Running a charity, like any other activity, is subject to changes in fashion, and its own species of political correctness. In recent years two competing fashions have come into conflict. It will be interesting to see how the trendiest charities resolve it.
The enactment of the new charities legislation in the early 1990s heralded a stricter approach by the Charity Commission and greater consciousness on the part of charity trustees of the constraints which their trusteeship placed upon them. Suddenly, trustees of all kinds of charities became aware of the principle that trustees should not benefit from their trust and should not place themselves in a situation where personal interests could come into conflict with their duties as trustees. Declaring an interest has become de rigeur. It is far more common for trustees who feel they could not be seen to be unbiased, to withdraw from decision-making which could be embarrassing to their co-trustees. There have been cases where trustees have even resigned in a situation of conflict.
Concurrently, there has been an opposite movement, where those with a clear and obvious personal interest in a charity's work through membership of the beneficiaries, have increasingly been chosen as trustees. The Housing Corporation is currently urging the appointment of residents to the management committees of housing associations (social landlords). Many are exempt charities. The Charity Commission is currently seeking views on a draft leaflet entitled User Trusteeship in Charities.
Many modern charities have welcomed this new spirit. They have discarded the Victorian values of the old Lady Bountiful. The latter-day Sir Ruddy Bountiful is unlikely to allow any consideration he may feel for the charity's beneficiaries to show, if Ms J Bloggs is sitting opposite him and ready to vote against his pet project. Trustees are likely to be better informed about the needs of beneficiaries and their public face is likely to be less irritating. There are dangers.

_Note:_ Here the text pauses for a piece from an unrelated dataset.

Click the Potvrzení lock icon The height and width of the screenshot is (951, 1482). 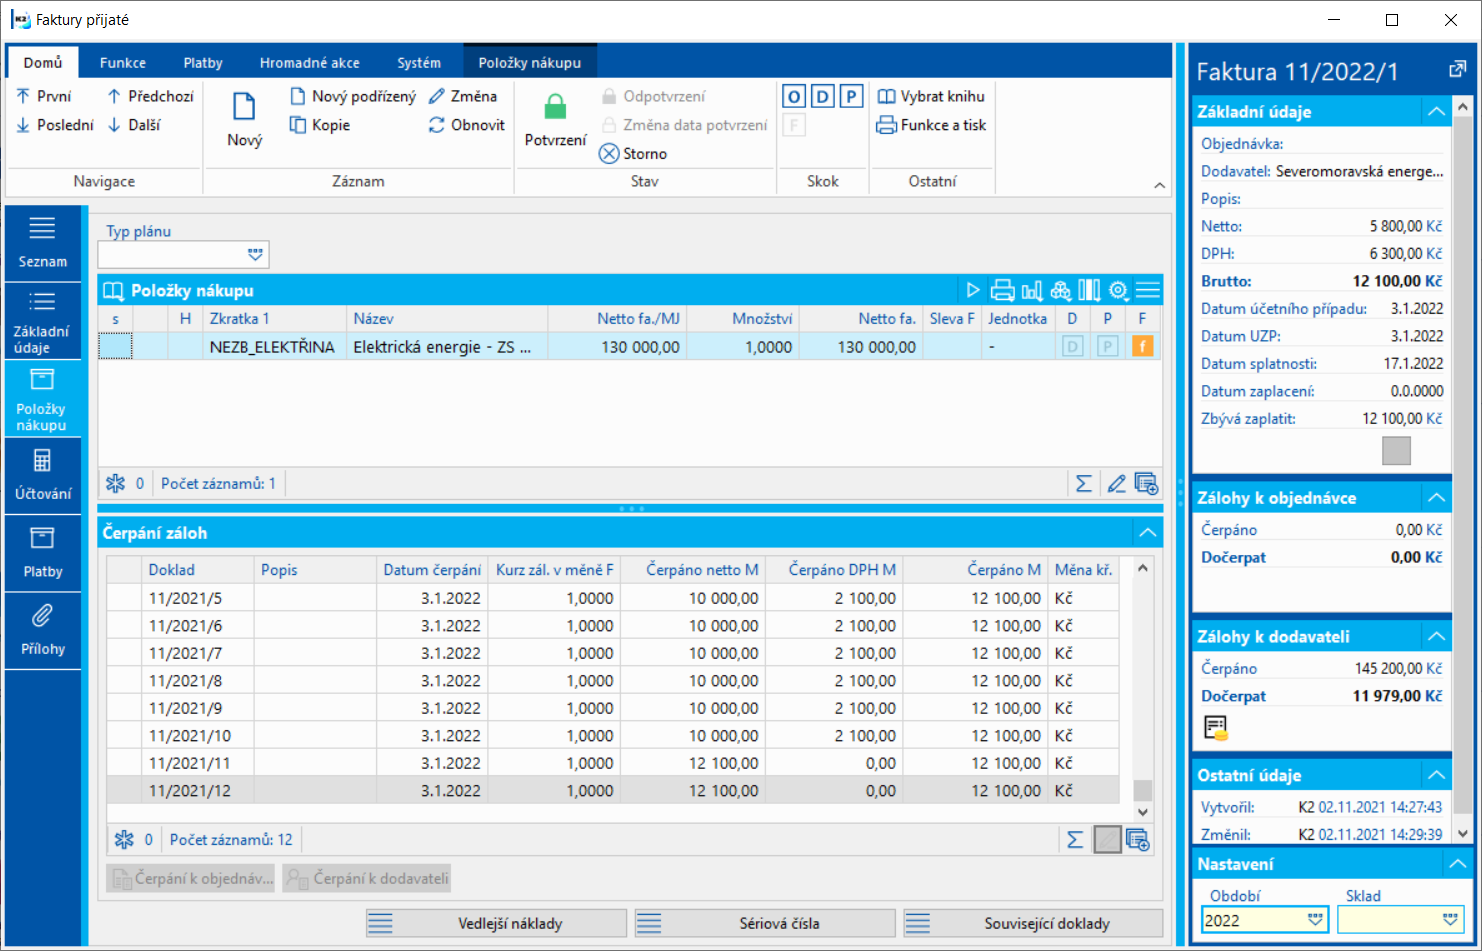click(555, 107)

Obviously there are some cases in which user-involvement at trustee level will not work. It is unreal to expect children, people living abroad, the very old, the seriously ill or the severely mentally disabled to accept appointment as trustees in any real sense. It would be a mistake to offer them a watered-down form of “trusteeship” giving the appearance of power without the legal responsibility – an essential part of trusteeship. Trustees must be equal or the rule that the majority prevails is liable to be distorted. There are workable alternatives whereby the trustees can obtain better information about, and develop a closer relationship with, beneficiaries. For example, the trustees can obtain advice from bodies set up especially for consultation, without creating any legal burden.

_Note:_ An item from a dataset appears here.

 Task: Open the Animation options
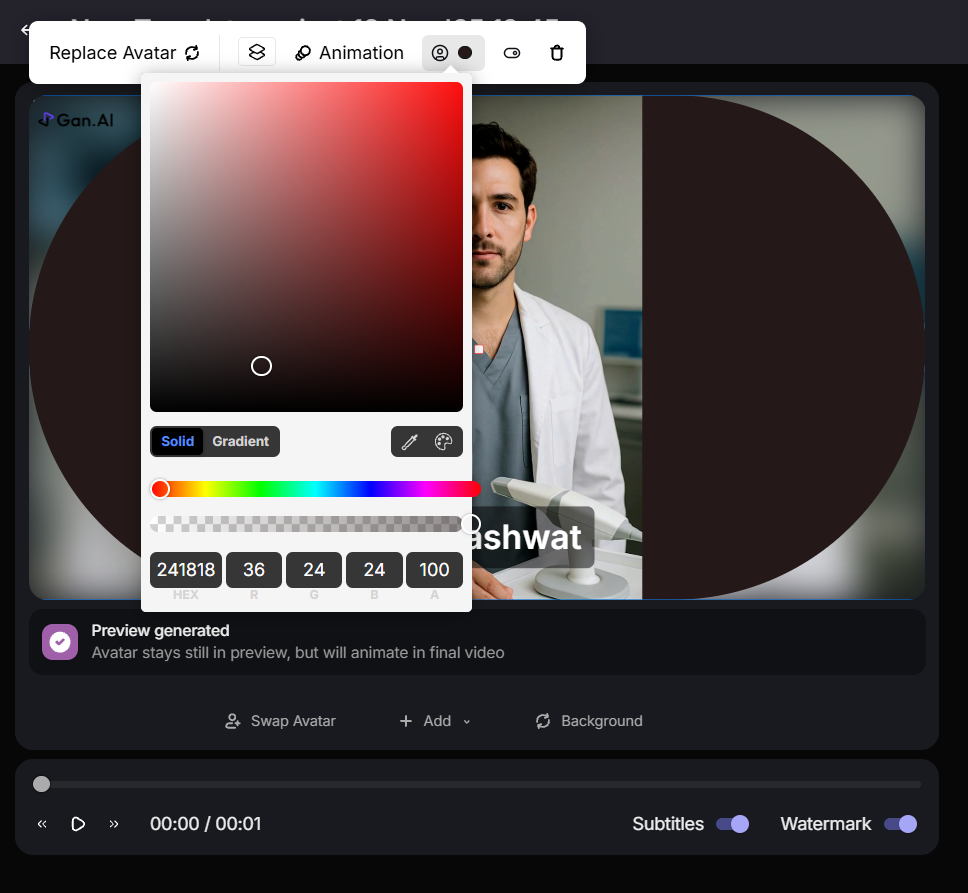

When a user can reasonably be appointed as a trustee, there is a delicate balancing act. It is necessary to ensure the user-trustee makes the maximum contribution to the charity's decision-making. Their experience as a beneficiary is often directly relevant, together with their views on proposed activities. However, the input such trustees can provide comes extremely close to their personal interests in most cases. For example, a resident in a charity's housing accommodation may be the best person to provide information about what rent would be acceptable to the residents in general, but it is unlikely to be wholly unbiased. Responsible presentation to the outside world necessitates transparency.

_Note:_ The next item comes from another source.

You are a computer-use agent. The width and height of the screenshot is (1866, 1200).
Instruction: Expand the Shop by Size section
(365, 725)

Trustees could, for example, provide information and contribute to the discussion, yet not take part in decision-making, if it impinges upon them as individuals. The number of conflicts constraining user-trustees is likely to be far more numerous than the conflicts affecting other trustees. Two-tier trusteeships might emerge. This could cause ill-feeling, as could only some of the beneficiaries being appointed as trustees. It will be most enlightening to watch what creative solutions emerge.
Francesca Quint is a barrister at 11 Old Square.